Jesus was under assault throughout his earthly life. He was a marked man. The enemy constantly tried to destroy him, or divert him from his divinely appointed pathway of life. The moment he was born a determined attempt was made on his life, and only the intervention of an angel and a hurried journey into Egypt saved the young child from death. During his public ministry there were several sinister plots and at least one attempt at assassination, which proved abortive. His encounter with Satan in the wilderness, at the start of his ministry, was only the prelude to many other attacks. In the end they came through. his own disciples – first Peter, who tried to prevent him from accepting the road to Calvary, and then Judas, whom Satan finally entered and used to betray his own master.
But the initiative was not always Satan’s. For wherever Jesus went he upset and overthrew his kingdom. He healed those who were oppressed by him (Act 10:38), loosed a woman who had been bound by him for eighteen years (Luke 13:16), and on numerous occasions delivered those whose personalities had been invaded by his evil spirits.

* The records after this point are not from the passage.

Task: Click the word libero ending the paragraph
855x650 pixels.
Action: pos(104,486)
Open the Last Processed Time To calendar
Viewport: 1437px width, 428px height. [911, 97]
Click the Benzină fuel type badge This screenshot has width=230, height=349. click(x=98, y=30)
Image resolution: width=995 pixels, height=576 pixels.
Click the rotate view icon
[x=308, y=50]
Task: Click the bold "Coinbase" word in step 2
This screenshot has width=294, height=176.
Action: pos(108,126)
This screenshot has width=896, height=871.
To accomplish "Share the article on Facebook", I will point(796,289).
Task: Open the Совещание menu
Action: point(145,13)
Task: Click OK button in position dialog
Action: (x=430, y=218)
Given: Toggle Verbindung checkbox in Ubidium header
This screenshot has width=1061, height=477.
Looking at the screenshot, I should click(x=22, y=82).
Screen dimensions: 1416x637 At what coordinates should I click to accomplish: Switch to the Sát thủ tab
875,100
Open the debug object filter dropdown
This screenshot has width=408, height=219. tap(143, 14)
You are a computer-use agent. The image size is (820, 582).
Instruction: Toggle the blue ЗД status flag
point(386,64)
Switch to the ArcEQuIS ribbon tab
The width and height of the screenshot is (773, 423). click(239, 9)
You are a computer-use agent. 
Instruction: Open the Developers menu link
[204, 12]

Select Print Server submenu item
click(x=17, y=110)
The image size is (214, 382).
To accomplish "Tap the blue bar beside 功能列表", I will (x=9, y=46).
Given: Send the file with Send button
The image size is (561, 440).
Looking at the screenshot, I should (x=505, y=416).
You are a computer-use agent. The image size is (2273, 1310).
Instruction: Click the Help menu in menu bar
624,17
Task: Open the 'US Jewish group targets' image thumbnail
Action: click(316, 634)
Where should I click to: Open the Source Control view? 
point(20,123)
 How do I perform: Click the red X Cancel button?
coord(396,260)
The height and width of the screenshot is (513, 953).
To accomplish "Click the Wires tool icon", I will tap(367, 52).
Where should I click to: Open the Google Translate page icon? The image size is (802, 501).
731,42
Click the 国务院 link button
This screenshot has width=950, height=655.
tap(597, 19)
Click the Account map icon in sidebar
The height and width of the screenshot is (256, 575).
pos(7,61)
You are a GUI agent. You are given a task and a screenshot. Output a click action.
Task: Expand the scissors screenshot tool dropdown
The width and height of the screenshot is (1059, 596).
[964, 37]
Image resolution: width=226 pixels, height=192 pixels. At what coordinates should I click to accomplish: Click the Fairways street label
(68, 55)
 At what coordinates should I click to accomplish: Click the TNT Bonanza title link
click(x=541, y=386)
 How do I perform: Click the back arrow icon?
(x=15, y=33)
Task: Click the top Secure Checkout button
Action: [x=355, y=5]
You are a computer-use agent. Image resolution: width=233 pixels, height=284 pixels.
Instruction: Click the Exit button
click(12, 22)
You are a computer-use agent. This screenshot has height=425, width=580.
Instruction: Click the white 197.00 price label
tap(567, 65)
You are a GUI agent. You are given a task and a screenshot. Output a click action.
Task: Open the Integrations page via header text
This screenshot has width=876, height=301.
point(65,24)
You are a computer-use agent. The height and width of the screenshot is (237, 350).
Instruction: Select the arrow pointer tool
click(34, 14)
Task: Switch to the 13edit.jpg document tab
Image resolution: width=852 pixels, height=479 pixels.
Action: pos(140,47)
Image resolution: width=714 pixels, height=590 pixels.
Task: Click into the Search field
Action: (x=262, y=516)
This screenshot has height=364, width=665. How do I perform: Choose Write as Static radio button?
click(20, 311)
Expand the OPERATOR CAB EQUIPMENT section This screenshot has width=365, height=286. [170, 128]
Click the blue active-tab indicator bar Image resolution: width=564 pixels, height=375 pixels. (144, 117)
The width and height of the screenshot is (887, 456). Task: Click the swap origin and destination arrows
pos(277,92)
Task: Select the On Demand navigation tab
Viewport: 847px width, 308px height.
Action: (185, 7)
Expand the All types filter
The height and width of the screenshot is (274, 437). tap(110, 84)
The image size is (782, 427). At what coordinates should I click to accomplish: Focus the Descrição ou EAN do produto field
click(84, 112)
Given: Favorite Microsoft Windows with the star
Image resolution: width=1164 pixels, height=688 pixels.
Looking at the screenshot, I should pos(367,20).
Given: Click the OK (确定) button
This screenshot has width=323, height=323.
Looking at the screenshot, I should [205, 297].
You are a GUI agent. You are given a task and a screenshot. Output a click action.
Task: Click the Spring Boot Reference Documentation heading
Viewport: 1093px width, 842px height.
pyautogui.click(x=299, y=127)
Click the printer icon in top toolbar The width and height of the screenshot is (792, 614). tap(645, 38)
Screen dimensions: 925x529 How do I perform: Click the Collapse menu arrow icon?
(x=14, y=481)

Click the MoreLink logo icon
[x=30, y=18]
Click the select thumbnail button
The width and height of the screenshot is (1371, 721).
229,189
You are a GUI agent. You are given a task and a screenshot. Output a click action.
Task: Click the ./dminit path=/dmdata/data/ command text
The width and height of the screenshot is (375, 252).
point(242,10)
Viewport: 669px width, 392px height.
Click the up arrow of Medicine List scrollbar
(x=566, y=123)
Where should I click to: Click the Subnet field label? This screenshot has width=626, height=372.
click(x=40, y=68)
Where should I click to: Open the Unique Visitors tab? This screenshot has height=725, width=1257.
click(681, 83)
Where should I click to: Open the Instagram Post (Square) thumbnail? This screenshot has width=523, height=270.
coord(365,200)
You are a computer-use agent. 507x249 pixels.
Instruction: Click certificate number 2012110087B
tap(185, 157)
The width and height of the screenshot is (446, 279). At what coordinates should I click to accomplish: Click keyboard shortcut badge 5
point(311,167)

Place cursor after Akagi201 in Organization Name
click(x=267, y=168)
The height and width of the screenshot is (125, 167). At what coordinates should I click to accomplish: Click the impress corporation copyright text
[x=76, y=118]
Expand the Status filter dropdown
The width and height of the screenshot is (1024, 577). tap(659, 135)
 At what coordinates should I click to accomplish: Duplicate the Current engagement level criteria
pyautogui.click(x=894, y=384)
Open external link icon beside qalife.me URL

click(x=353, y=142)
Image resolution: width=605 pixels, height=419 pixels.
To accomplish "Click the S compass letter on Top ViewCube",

This was all part of the purpose of his coming. Jesus himself declared, “He has sent me to proclaim release to the captives … to set at liberty those who are oppressed” (Luke 4:18). So he fulfilled the prophecy of Isaiah. A new day had dawned, “to give light to those who sit in darkness and in the shadow of death,” as Zechariah described it (Luke 1:79). But when this light shone into the darkness there were often sharp reactions. “Do not torment me” shouted the demoniac at Jesus (Mark 5:17). For a being that habitually lives in darkness, the coming of light can be torture, not blessing. And this is what the coming of Jesus to this earth meant. As Merrill F. Unger has described it:
It was the unavoidable collision of the unhindered power of the Holy Spirit manifested through a sinless life with the opposing power of Satan. It was impossible for the Son of God to be in the vicinity of evil power, and not expose it and challenge it. Shadows of twilight and the curtain of night only temporarily hide what the brilliance of the noonday sun reveals.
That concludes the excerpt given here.